Nashville Great Books Discussion Group

A reader's group devoted to the discussion of meaningful books.

Monday, December 29, 2014

FLAUBERT: A Simple Heart (Kant and Flaubert)

The introduction to our reading of Kant said “Kant taught and wrote about a broad range of subjects, including metaphysics, logic, ethics, geography, anthropology, mathematics, physics, astronomy, geology, meteorology, and fireworks.”  The man was a walking encyclopedia.  He didn’t write simple books on How to Live a Good Life in Twelve Easy Steps.  The work we just read was called The Fundamental Principles of the Metaphysics of Morals.  Kant was an intellectual giant.  On the other end of the scale we have a character named Felicite in this week’s reading from Flaubert: A Simple Heart.  The introduction to this week’s reading says Flaubert “enjoyed writing simply and naturally.”

In some ways Flaubert is Kant’s opposite.  Flaubert wrote fiction; Kant wrote philosophy.  In Flaubert’s story there’s a geography book “that showed scenes from various parts of the world… Paul explained the prints to Felicite.  That was all the book learning she ever had.”  So Felicite was illiterate; Kant was a college philosophy professor.  And of course Felicite is a fictional character and Kant was a real person.  But there’s a good reason why the Great Books Series follows up Kant with Flaubert.  Kant and Flaubert both agree having a good will is important.  Every good action is based on the premise that there are good intentions behind the action; it’s not just an accident.  But Kant puts his emphasis on the mind; Flaubert on the heart.  Does it really make much difference?  Yes it does. 

Kant’s ethical guidelines have the precision of mathematical certainty.  They give us a solid framework to develop and build up a strong ethical theory.  But what about people like Felicite?  She doesn’t think deeply like Kant thought.  She can’t even read.  Is she just out of luck?  Can she be a good person anyway?  Of course, says Flaubert.  How?  Felicite can be a good person because she has “a simple heart.”  That’s Flaubert’s fictional term for a good will.  Flaubert doesn’t try to prove morality to us as if life needs some sort of mathematical proof.  He shows us a good life instead.  He simply tells the story of Felicite’s life and lets us draw our own conclusions.  Kant wants to convince us intellectually.  Flaubert wants to move us emotionally.  These are two paths, two different strategies, but they have the same goal.  They teach us how to be better people. 
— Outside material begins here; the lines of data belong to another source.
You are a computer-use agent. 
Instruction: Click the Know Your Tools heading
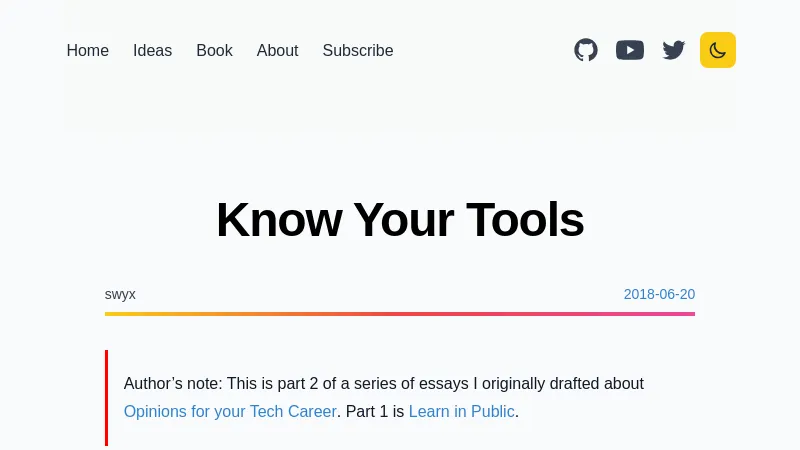click(400, 220)
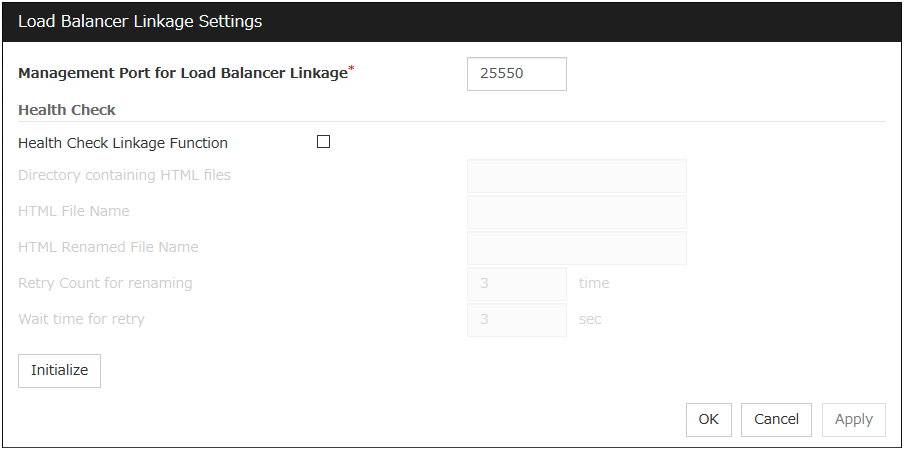Click the HTML File Name label
The image size is (904, 450).
73,211
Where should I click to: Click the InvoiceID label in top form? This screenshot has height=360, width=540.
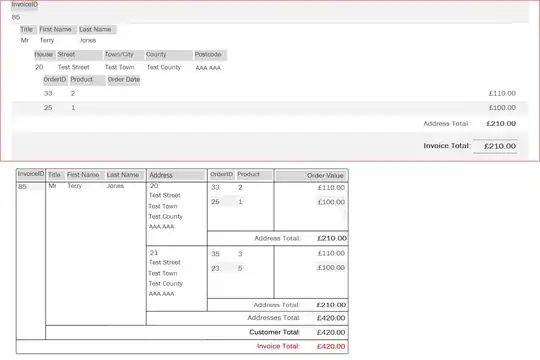(24, 5)
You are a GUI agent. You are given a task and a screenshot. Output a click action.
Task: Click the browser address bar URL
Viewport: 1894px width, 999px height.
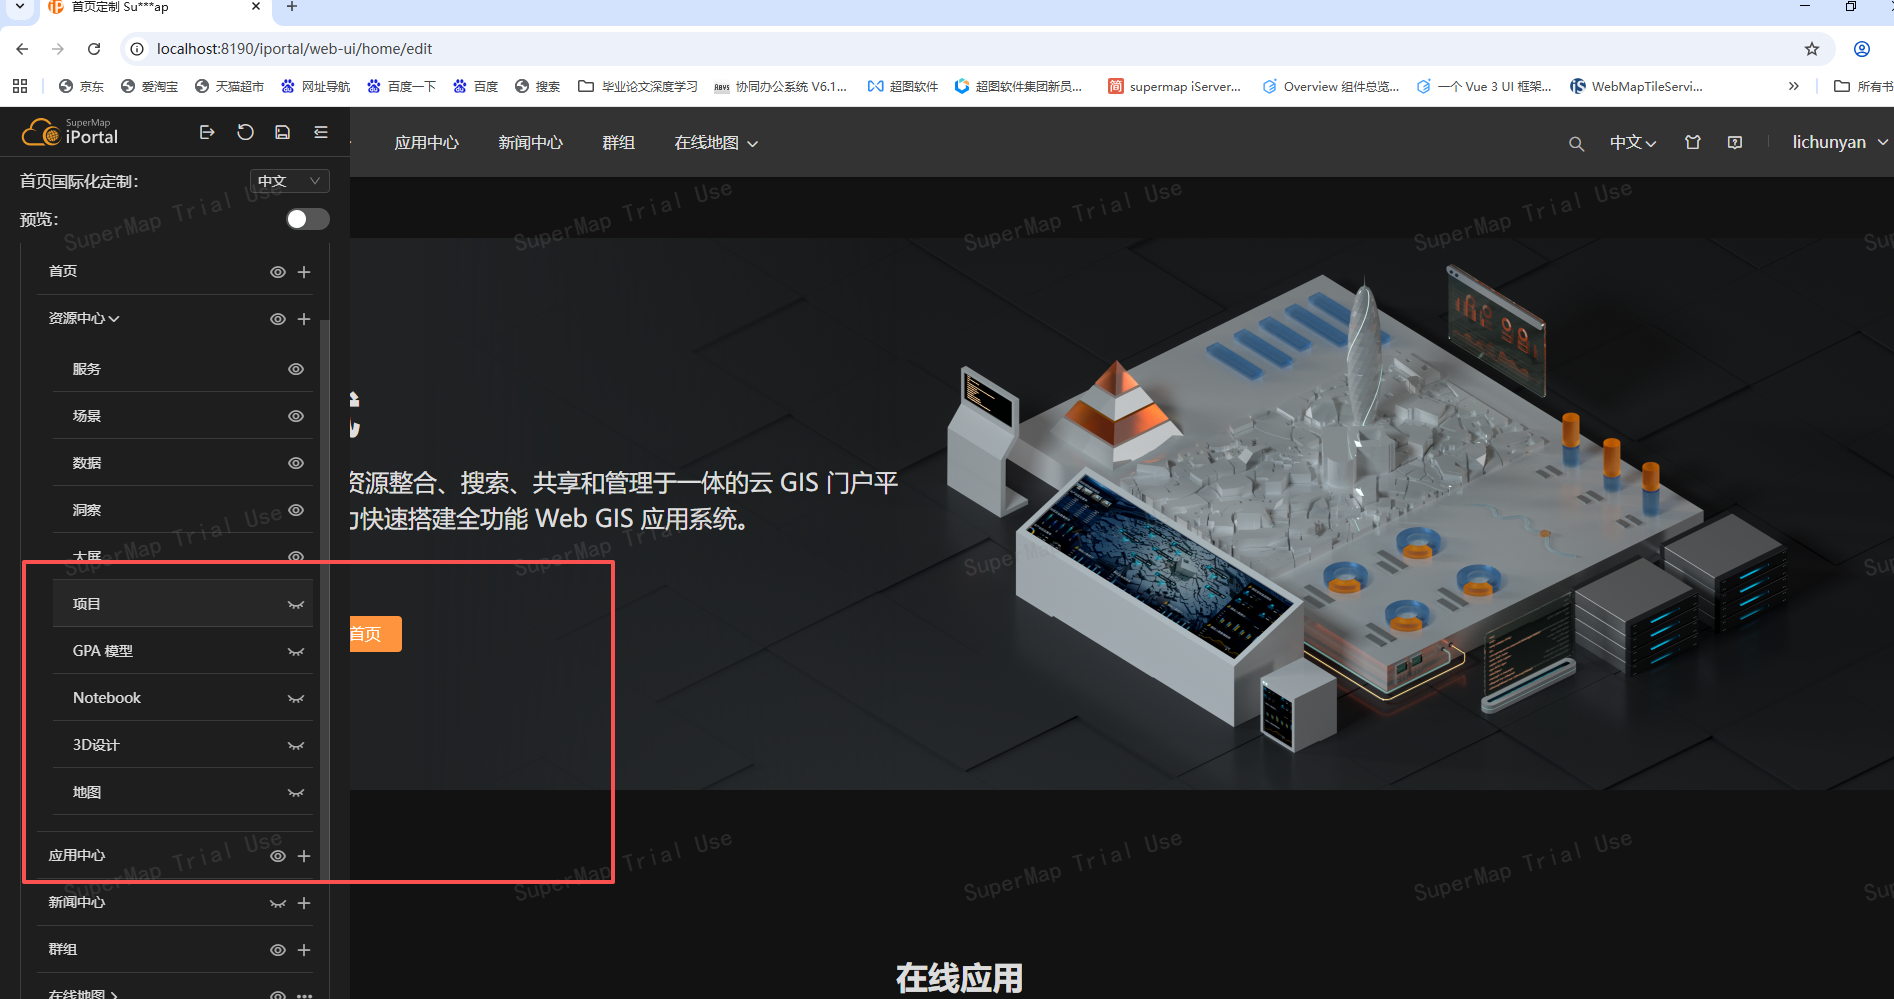pos(294,49)
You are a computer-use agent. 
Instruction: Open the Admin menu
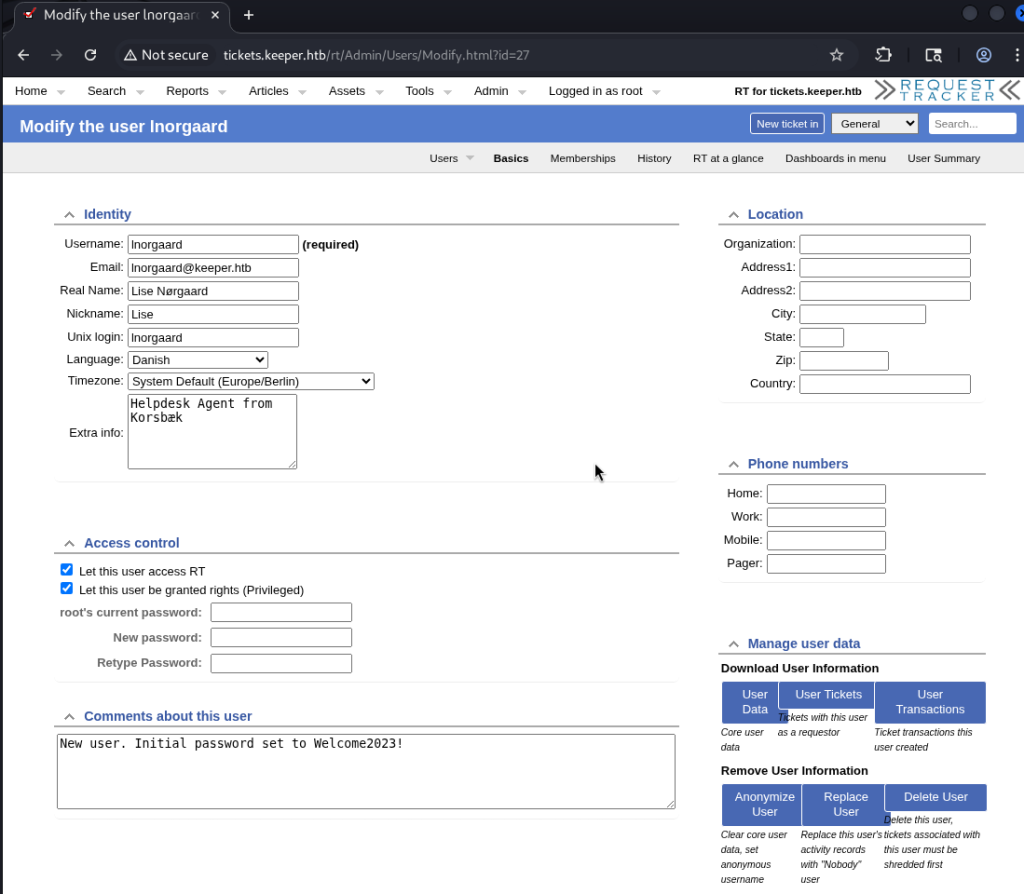point(491,91)
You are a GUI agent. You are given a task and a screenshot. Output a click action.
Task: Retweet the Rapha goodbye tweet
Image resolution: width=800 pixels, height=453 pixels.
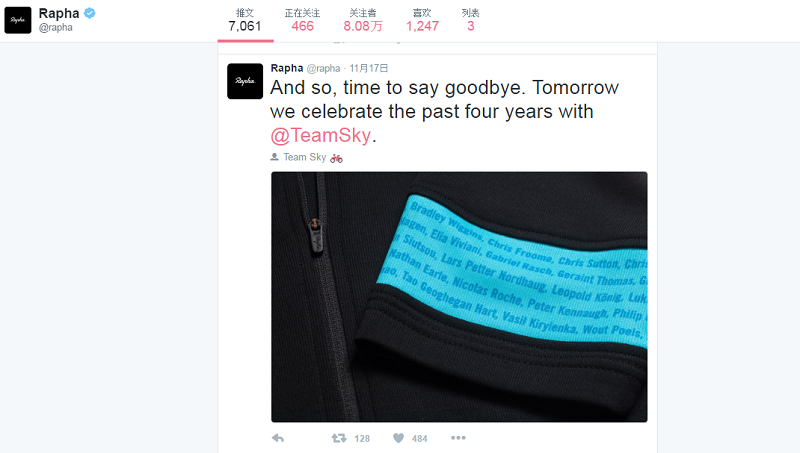339,438
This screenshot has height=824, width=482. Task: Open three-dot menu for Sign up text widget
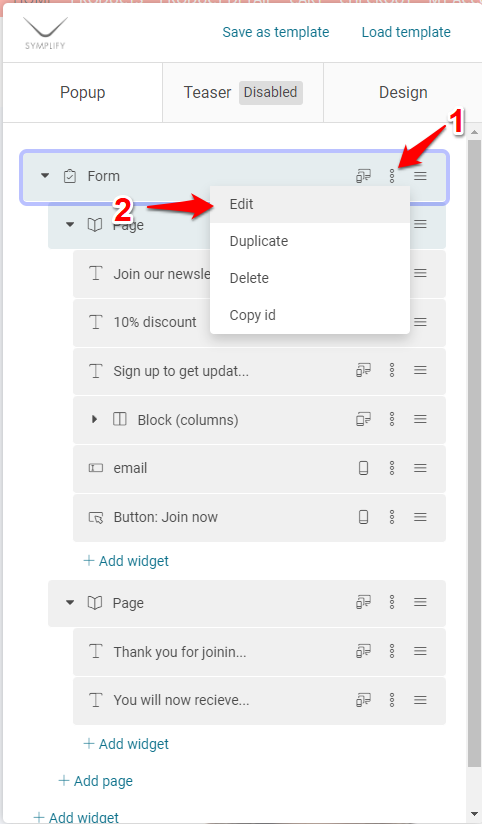392,370
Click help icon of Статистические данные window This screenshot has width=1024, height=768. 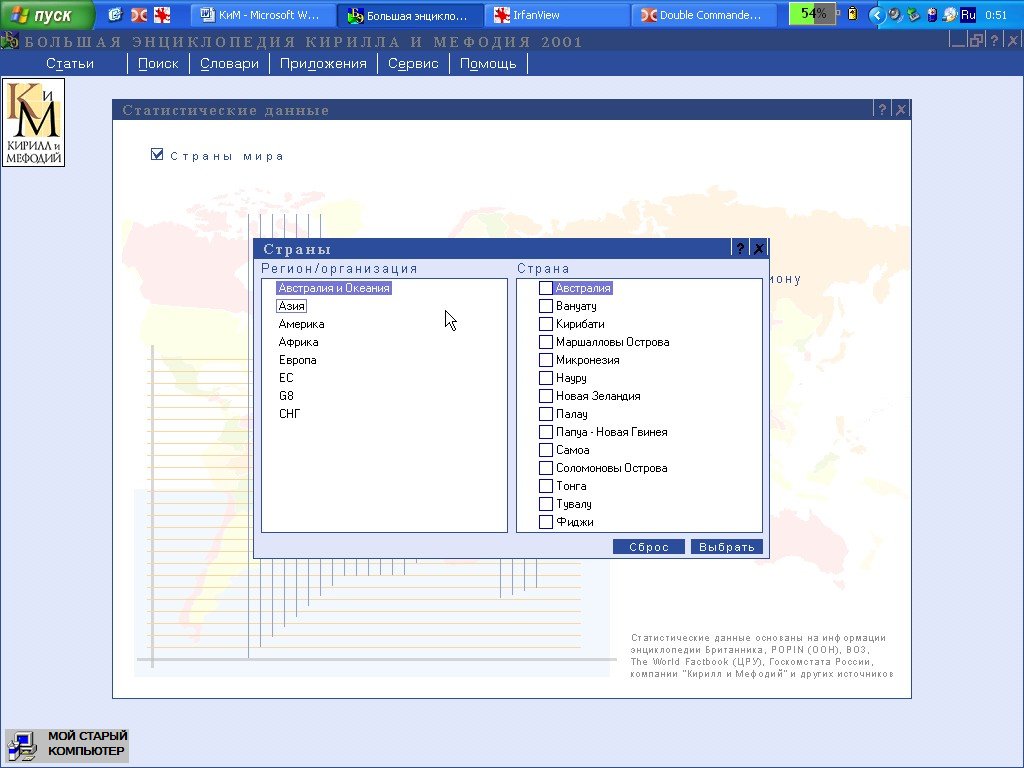[x=881, y=110]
This is an old contrast in the Western tradition going all the way back to Plato and Aristotle.  Is ethics more like mathematics or more like biology?  Plato took mathematics as his model.  In his dialogs Socrates is constantly prodding his students for greater and greater precision in their thinking.  He’s trying to get them to conform more precisely to a perfect form of the good.  Aristotle used biology as his model.  He wanted precision too; but only as much precision as the subject would allow.  And ethics won’t always allow black and white answers.  In this sense Flaubert was more like Aristotle.  In their view a good will isn’t like a set value in a mathematical equation.  It’s more like a seed that grows and develops.  It’s always planted in a specific environment and has to be nurtured with good habits.  In this view virtue is organic.  Living a good life isn’t like solving a mathematical equation.  It’s more a matter of responding in the right way to surrounding circumstances.  Kant was using an ideal universal model that he believed would apply in all times and all places.  Flaubert was using a very human model of an illiterate peasant woman living in 19th century France.  These are two paths with one goal: a good life.